A United States Federal judge ruled Tuesday that poker is a game of skill, a ruling poker players and fans hope is a step towards the game eventually becoming completely legal in the country. The ruling was enthusiastically welcomed by the Poker Players Alliance (PPA), the grassroots poker advocacy organization that played a major role in shaping the judge’s decision in the case.Lähde: Pokernewsdaily
The case at hand, United States of America v. Lawrence Dicristina, was heard before Judge Jack Weinstein of the United States District Court for the Eastern District of New York. Dicristina was charged with operating an illegal gambling business, an underground poker game of sorts, which was said to be in violation of the Illegal Gambling Business Act (IGBA) of 1955. He had originally been convicted by a jury, which was instructed that operating a “poker establishment” was illegal under the IGBA.
Fortunately for Dicristina, Judge Weinstein eventually reversed the ruling, agreeing with the defendant’s two-pronged argument. First, he argued that even if poker was deemed to be “gambling” under New York law, it was not necessarily “gambling” according to the IGBA. Second, he defined a “gambling business” as one in which players are competing against the house and that the game offered is predominated by chance, neither of which, he maintained were the case with poker.
The PPA’s lawyers wrote the principal briefs and presented the principal oral arguments and the PPA provided expert witnesses for the defense. After considering everything presented, the judge agreed with the defense. Of note was the definition of “gambling” in the text of the IGBA, which read, “…including, but…not limited to pool selling, bookmaking, maintaining slot machines, roulette wheels or dice tables, and conducting lotteries, policy, bolita or numbers games, or selling chances therein.”

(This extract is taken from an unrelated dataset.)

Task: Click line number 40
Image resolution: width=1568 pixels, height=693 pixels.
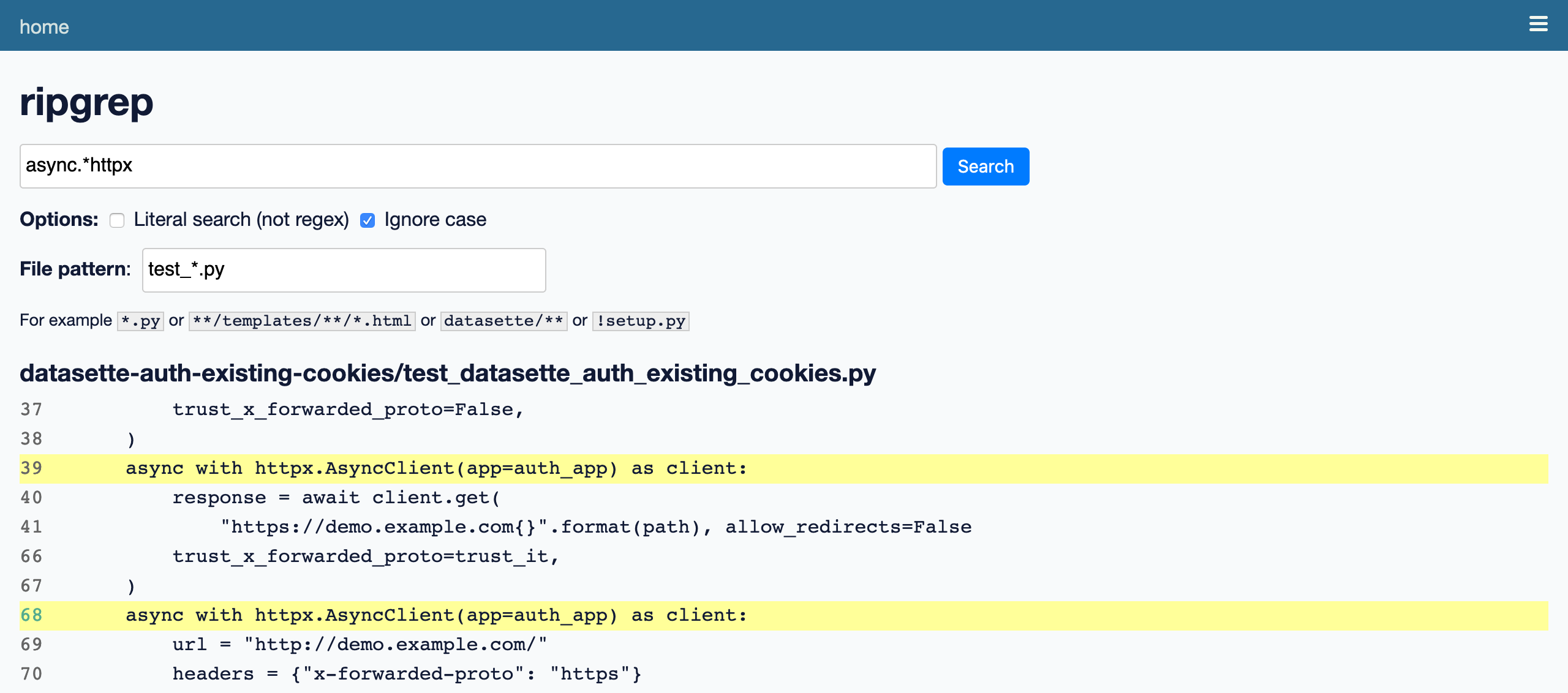Action: pyautogui.click(x=31, y=498)
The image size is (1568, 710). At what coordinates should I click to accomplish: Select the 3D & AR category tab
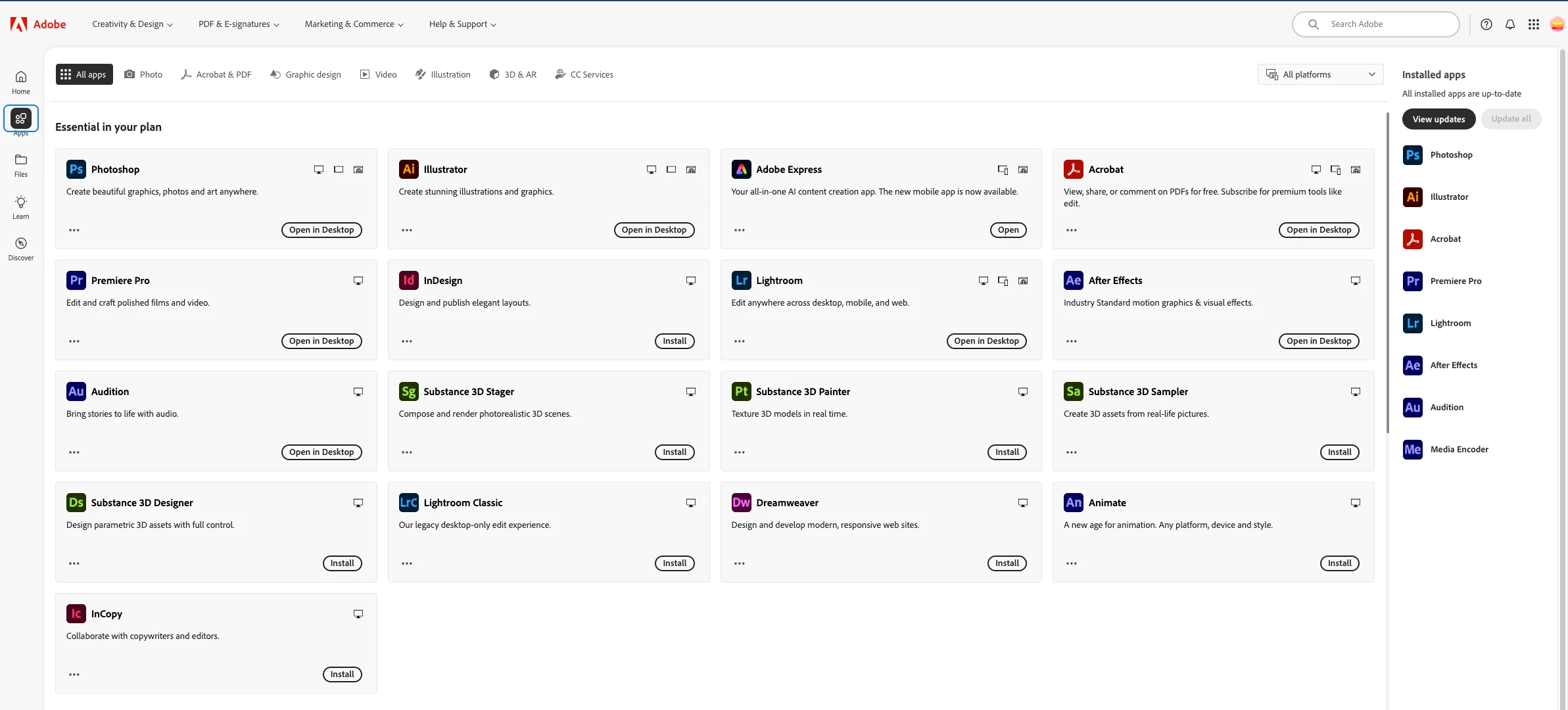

The defense argued that while poker need not be included in that list to be considered gambling, it is nowhere close to the types of games listed. Additionally, poker was a very popular game at the time the law was written, so its omission was purposeful. Wrote the judge:
Both the defendant’s and the government’s interpretations of the statute are plausible. It is unclear from the text and legislative history of the IGBA whether every state gambling offense would permit a federal conviction…It is equally uncertain whether, in enacting the statute, Congress foresaw that poker businesses would be prosecutable under it…In light of these ambiguities, the rule of lenity requires that the defendant’s interpretation be adopted, and his conviction be dismissed. His acts did not constitute a federal crime.
As one might surmise from the above, the rule of lenity states that when dealing with ambiguity in a statute, the government has the burden of proof. Should the government not clearly convince the judge of its side, the “tie” goes to the defendant, in a manner of speaking.
The judge also wrote:
Poker is, for the purposes of this case, an elephant—or perhaps an eight hundred pound gorilla—that Congress would have been unlikely to ignore. The fact that card games like poker, pinochle, gin rummy, and bridge were so widely played by law-abiding individuals in noncriminal settings may explain its omission from the IGBA. As Sherlock Holmes would describe the clue, it is the dog that didn’t bark.
As for the defendant’s skill argument, Judge Weinstein sided with him, as well:
The average poker player is not so highly skilled as to take advantage of an advanced player’s techniques and knowledge; yet skill, when sufficiently honed, makes the difference between winning and losing in poker. See Fig. 2-3, supra, and accompanying text. As in bridge, the champions who can consistently demonstrate that skill underlies success in the game are few. Dr. Heeb (the defense’s expert witness) has shown persuasively that skilled players will predominated over the less skilled in a relatively short time.
The judge summed it up nicely when he said, simply, “The government must demonstrate that it is more probable than not that poker is predominated by chance rather than skill. It has failed to do so.”
Needless to say, the PPA was thrilled about the ruling, especially considering the deep involvement the group had in the case. In a press release, PPA executive director John Pappas said, “As we worked for years defending players against vague gambling laws, we have patiently waited for the right opportunity to raise the issue in federal court. Today’s federal court ruling is a major victory for the game of poker and the millions of Americans who enjoy playing it.”